Le jeûne intermittent fait l’objet de débats croissants sur son efficacité, surtout en matière de perte de poids. Une récente revue d’études a révélé que ses bénéfices ne sont pas à la hauteur des attentes par rapport aux régimes alimentaires traditionnels. L’importance de l’individualisation des conseils alimentaires pour chaque patient émerge clairement.

Le jeûne intermittent, qui consiste à suspendre l’apport alimentaire pendant de plus longues périodes que celles généralement adoptées dans nos modes de vie, a gagné en popularité ces dernières années. De nombreux contenus réseaux sociaux mettent en avant ses prétendus bénéfices miraculeux.
Bien que cette approche diététique puisse favoriser la cétose, un processus métabolique qui permet à l’organisme de produire de l’énergie en brûlant les graisses, différentes études ont récemment mis en question l’idée que le jeûne intermittent soit une solution universelle, notamment pour la perte de poids. Une revue récente de l’Universidad Hospital Italiano de Buenos Aires a examiné 22 études sur le sujet, impliquant 1 995 participants.

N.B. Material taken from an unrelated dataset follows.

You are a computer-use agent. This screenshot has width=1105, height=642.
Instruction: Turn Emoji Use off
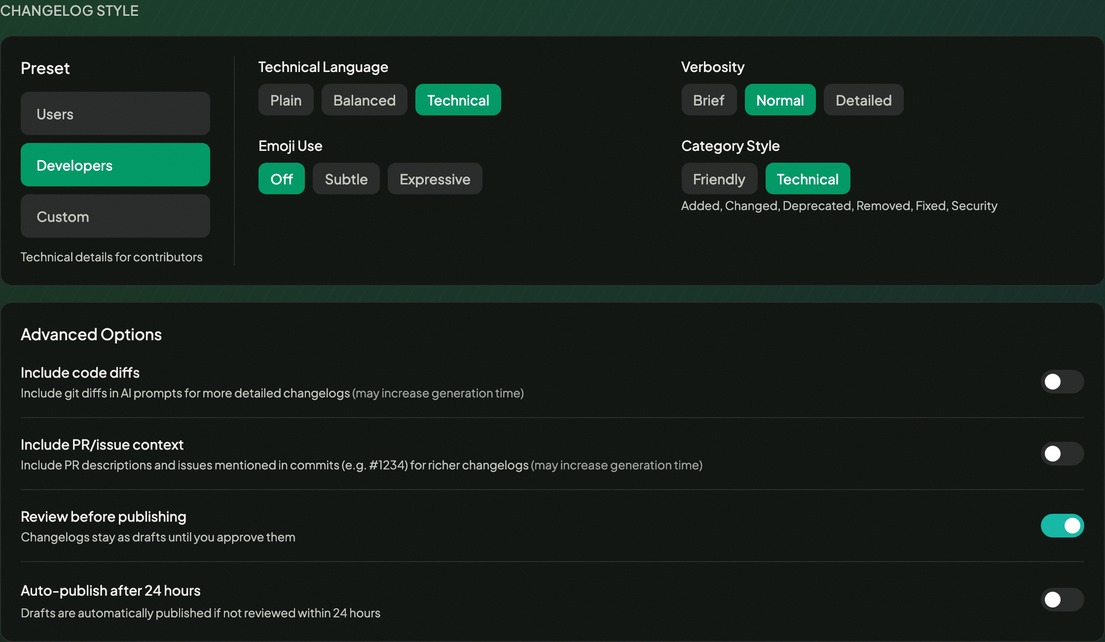coord(281,178)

Analyse de plus de 20 études
Les 22 études analysées dans cette revue rigoureuse, modèle de référence en matière médicale, ont été menées en Amérique du Nord, en Europe, en Chine, en Australie et en Amérique du Sud. Elles abordaient différentes méthodes de jeûne, allant du jeûne alterné au jeûne intermittent, en passant par l’alimentation limitée dans le temps. Les résultats ont été comparés à ceux obtenus avec une dieta traditionnelle et un régime sans restrictions.
Bien que les chercheurs reconnaissent certaines lacunes de leur analyse, telles que le fait que tous les travaux se concentrent sur des périodes courtes, ne permettant pas d’évaluer les bénéfices à long terme, il apparaît que, concernant la perte de poids chez les adultes en surpoids, les bénéfices du jeûne ne sont pas à la hauteur des attentes. « Le jeûne intermittent – précisent les chercheurs – ne semble pas avoir d’impact cliniquement significatif sur la perte de poids comparé aux recommandations diététiques standards » ou à celles adoptées sans régime.
Interprétation des résultats
Il est crucial de ne pas mal interpréter ces résultats. Ils ne signifient pas que le jeûne est complètement inefficace. Étant donné que l’obésité est une condition chronique et que les études couvertes s’étendent sur un maximum de 12 mois, cette revue n’éclaire pas les effets potentiels du jeûne dans le traitement de l’obésité.
De plus, tous les participants provenaient de pays à haut revenu, alors que l’obésité est de plus en plus préoccupante dans les pays à faibles et moyens revenus. Actuellement, les preuves scientifiques disponibles – concluent les chercheurs – rendent impossible une recommandation générale applicable à toute la population : seul un médecin peut juger de l’approche la plus adaptée pour chaque patient. Cependant, ces éléments ne suffisent pas à justifier le succès croissant, souvent relayé par les réseaux sociaux, du jeûne intermittent, présenté comme une solution miracle pour tous et en toutes circonstances.